» Exercise description
Reproduce the records that follow exactly as they are written.

» Data excerpts
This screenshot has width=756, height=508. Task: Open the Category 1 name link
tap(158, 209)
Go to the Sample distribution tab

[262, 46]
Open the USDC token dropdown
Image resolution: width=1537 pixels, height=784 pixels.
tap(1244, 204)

» Completed exercise
This screenshot has width=756, height=508. Task: Open the Category 1 name link
tap(158, 209)
Go to the Sample distribution tab

[262, 46]
Open the USDC token dropdown
Image resolution: width=1537 pixels, height=784 pixels.
tap(1244, 204)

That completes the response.